▸ **Exercise brief**: Reproduce the records that follow exactly as they are written.

---------- Source material ----------

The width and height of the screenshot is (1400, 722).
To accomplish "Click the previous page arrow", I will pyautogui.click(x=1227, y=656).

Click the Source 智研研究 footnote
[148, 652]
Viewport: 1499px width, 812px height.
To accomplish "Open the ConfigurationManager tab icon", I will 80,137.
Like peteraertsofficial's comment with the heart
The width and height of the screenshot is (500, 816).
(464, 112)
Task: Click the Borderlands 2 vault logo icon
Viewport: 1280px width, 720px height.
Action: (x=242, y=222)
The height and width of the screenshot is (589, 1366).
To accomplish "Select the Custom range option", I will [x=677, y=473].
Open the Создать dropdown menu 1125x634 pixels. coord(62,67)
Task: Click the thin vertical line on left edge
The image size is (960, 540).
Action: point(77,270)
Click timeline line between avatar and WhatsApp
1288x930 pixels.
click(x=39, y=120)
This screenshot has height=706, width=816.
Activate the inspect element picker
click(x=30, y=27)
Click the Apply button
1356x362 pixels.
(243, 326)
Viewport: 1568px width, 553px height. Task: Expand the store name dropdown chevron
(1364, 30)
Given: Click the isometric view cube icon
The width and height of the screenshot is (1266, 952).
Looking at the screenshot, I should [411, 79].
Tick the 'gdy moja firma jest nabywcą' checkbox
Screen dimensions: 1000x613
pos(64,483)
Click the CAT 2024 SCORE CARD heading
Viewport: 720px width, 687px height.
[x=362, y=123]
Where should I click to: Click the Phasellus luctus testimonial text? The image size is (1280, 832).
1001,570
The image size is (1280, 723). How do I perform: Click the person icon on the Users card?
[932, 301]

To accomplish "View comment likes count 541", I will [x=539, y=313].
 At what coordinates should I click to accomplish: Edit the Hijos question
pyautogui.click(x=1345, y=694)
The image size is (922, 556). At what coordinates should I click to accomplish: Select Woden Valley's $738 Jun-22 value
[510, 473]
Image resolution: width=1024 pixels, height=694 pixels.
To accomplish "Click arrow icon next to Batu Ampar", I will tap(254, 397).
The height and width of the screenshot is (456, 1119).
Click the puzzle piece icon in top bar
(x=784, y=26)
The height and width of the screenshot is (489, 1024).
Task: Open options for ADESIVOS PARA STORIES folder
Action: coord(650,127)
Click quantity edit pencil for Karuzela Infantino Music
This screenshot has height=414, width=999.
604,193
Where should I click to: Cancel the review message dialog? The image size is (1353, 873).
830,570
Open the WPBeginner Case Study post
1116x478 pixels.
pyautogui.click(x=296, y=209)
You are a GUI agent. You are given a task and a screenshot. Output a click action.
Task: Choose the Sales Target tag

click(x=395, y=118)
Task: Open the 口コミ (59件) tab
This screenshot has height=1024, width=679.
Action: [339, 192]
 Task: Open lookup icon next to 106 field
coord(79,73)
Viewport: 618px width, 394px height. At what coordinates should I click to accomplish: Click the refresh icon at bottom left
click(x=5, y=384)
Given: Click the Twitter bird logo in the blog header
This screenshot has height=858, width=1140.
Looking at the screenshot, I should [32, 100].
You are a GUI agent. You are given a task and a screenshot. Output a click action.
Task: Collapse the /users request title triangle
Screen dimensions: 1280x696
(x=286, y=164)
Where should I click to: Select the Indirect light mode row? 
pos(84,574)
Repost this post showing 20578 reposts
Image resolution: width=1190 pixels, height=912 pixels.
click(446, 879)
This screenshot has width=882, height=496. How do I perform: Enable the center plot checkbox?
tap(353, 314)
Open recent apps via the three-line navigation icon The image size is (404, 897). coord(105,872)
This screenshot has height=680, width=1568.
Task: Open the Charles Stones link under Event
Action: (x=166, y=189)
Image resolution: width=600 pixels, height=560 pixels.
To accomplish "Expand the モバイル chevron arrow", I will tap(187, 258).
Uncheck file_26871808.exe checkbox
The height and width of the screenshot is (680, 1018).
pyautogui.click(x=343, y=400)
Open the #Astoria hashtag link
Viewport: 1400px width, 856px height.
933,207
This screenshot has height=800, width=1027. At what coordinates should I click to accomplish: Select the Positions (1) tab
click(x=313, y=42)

----------

▸ **Task output**:
The width and height of the screenshot is (1400, 722).
To accomplish "Click the previous page arrow", I will pyautogui.click(x=1227, y=656).

Click the Source 智研研究 footnote
[148, 652]
Viewport: 1499px width, 812px height.
To accomplish "Open the ConfigurationManager tab icon", I will 80,137.
Like peteraertsofficial's comment with the heart
The width and height of the screenshot is (500, 816).
(464, 112)
Task: Click the Borderlands 2 vault logo icon
Viewport: 1280px width, 720px height.
Action: (x=242, y=222)
The height and width of the screenshot is (589, 1366).
To accomplish "Select the Custom range option", I will [x=677, y=473].
Open the Создать dropdown menu 1125x634 pixels. coord(62,67)
Task: Click the thin vertical line on left edge
The image size is (960, 540).
Action: point(77,270)
Click timeline line between avatar and WhatsApp
1288x930 pixels.
click(x=39, y=120)
This screenshot has height=706, width=816.
Activate the inspect element picker
click(x=30, y=27)
Click the Apply button
1356x362 pixels.
(243, 326)
Viewport: 1568px width, 553px height. Task: Expand the store name dropdown chevron
(1364, 30)
Given: Click the isometric view cube icon
The width and height of the screenshot is (1266, 952).
Looking at the screenshot, I should [411, 79].
Tick the 'gdy moja firma jest nabywcą' checkbox
Screen dimensions: 1000x613
pos(64,483)
Click the CAT 2024 SCORE CARD heading
Viewport: 720px width, 687px height.
[x=362, y=123]
Where should I click to: Click the Phasellus luctus testimonial text? The image size is (1280, 832).
1001,570
The image size is (1280, 723). How do I perform: Click the person icon on the Users card?
[932, 301]

To accomplish "View comment likes count 541", I will [x=539, y=313].
 At what coordinates should I click to accomplish: Edit the Hijos question
pyautogui.click(x=1345, y=694)
The image size is (922, 556). At what coordinates should I click to accomplish: Select Woden Valley's $738 Jun-22 value
[510, 473]
Image resolution: width=1024 pixels, height=694 pixels.
To accomplish "Click arrow icon next to Batu Ampar", I will tap(254, 397).
The height and width of the screenshot is (456, 1119).
Click the puzzle piece icon in top bar
(x=784, y=26)
The height and width of the screenshot is (489, 1024).
Task: Open options for ADESIVOS PARA STORIES folder
Action: coord(650,127)
Click quantity edit pencil for Karuzela Infantino Music
This screenshot has height=414, width=999.
604,193
Where should I click to: Cancel the review message dialog? The image size is (1353, 873).
830,570
Open the WPBeginner Case Study post
1116x478 pixels.
pyautogui.click(x=296, y=209)
You are a GUI agent. You are given a task and a screenshot. Output a click action.
Task: Choose the Sales Target tag

click(x=395, y=118)
Task: Open the 口コミ (59件) tab
This screenshot has height=1024, width=679.
Action: [339, 192]
 Task: Open lookup icon next to 106 field
coord(79,73)
Viewport: 618px width, 394px height. At what coordinates should I click to accomplish: Click the refresh icon at bottom left
click(x=5, y=384)
Given: Click the Twitter bird logo in the blog header
This screenshot has height=858, width=1140.
Looking at the screenshot, I should [32, 100].
You are a GUI agent. You are given a task and a screenshot. Output a click action.
Task: Collapse the /users request title triangle
Screen dimensions: 1280x696
(x=286, y=164)
Where should I click to: Select the Indirect light mode row? 
pos(84,574)
Repost this post showing 20578 reposts
Image resolution: width=1190 pixels, height=912 pixels.
click(446, 879)
This screenshot has width=882, height=496. How do I perform: Enable the center plot checkbox?
tap(353, 314)
Open recent apps via the three-line navigation icon The image size is (404, 897). coord(105,872)
This screenshot has height=680, width=1568.
Task: Open the Charles Stones link under Event
Action: (x=166, y=189)
Image resolution: width=600 pixels, height=560 pixels.
To accomplish "Expand the モバイル chevron arrow", I will tap(187, 258).
Uncheck file_26871808.exe checkbox
The height and width of the screenshot is (680, 1018).
pyautogui.click(x=343, y=400)
Open the #Astoria hashtag link
Viewport: 1400px width, 856px height.
933,207
This screenshot has height=800, width=1027. At what coordinates should I click to accomplish: Select the Positions (1) tab
click(x=313, y=42)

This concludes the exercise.